We should take steps to prevent introductions of new variants into Canada: tighten rules on travel, define essential travel and stop non-essential travel. We should step up quarantine and isolation of travellers. We should improve detection, using tests that can detect B.1.1.7 (qPCR and whole genome sequencing) and other variants (mainly whole genome sequencing) – though B.1.1.7 is the one for which we have strong indications that it has higher transmission. But we must also be willing to act to curtail the spread of high-transmission variants - B.1.1.7 at the moment - in Canada.
If and when we find out that COVID-19 vaccines can impact transmission – and we think it is likely that they will – we could use vaccination as one of the tools in the transmission toolkit, for example by vaccinating truckers who need to cross the Canada/US border.
There have been a few detected B.1.1.7 cases already in Canada, and so far we hope that community spread has not yet been established.
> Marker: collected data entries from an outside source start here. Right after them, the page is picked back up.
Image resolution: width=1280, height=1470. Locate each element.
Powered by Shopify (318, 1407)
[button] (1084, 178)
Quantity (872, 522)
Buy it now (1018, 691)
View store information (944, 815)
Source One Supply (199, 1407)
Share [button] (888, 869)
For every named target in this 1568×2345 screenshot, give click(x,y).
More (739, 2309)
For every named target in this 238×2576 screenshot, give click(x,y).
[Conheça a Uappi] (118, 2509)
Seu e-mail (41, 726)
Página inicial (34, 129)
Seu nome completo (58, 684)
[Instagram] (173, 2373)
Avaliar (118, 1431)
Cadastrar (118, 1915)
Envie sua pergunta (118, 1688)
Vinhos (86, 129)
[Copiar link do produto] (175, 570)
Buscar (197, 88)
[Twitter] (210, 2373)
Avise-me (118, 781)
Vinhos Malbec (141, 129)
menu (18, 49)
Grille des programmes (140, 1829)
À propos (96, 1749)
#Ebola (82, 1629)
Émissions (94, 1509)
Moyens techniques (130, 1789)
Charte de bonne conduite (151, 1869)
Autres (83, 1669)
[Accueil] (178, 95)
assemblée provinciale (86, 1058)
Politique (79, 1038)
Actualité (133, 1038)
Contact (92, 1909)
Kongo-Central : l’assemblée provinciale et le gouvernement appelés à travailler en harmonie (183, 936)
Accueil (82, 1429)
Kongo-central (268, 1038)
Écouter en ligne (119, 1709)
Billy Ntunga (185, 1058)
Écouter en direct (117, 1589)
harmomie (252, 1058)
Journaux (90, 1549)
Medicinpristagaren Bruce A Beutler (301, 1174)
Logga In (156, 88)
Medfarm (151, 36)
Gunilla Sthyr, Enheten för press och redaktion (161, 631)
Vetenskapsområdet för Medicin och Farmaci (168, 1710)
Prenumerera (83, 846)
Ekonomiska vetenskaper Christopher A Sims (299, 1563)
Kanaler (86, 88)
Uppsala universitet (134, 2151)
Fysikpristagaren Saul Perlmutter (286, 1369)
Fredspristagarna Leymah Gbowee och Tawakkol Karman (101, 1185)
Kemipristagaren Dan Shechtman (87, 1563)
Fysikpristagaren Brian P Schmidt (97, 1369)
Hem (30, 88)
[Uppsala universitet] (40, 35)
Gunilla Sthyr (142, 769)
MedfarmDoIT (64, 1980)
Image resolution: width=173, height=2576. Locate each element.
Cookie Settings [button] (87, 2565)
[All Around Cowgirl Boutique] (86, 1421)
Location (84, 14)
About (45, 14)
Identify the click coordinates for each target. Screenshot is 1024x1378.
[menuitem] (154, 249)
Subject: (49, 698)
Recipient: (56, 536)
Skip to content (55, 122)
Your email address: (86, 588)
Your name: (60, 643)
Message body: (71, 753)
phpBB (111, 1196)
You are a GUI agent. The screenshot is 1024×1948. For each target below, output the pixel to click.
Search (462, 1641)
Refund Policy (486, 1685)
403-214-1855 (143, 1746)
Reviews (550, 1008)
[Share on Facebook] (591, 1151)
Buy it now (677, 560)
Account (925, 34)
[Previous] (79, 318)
But we should be considering reducing travel within Canada, not just from outside it, because we may still need to prevent spread of B.1.1.7 between Canadian jurisdictions. And we should consider screening domestic travellers for B.1.1.7 if we can.
There may be time still to head off introductions and community transmission until many more of us are vaccinated. But that is months away, and right now, vaccination is not going to impact transmission in the 6-8 week time frame.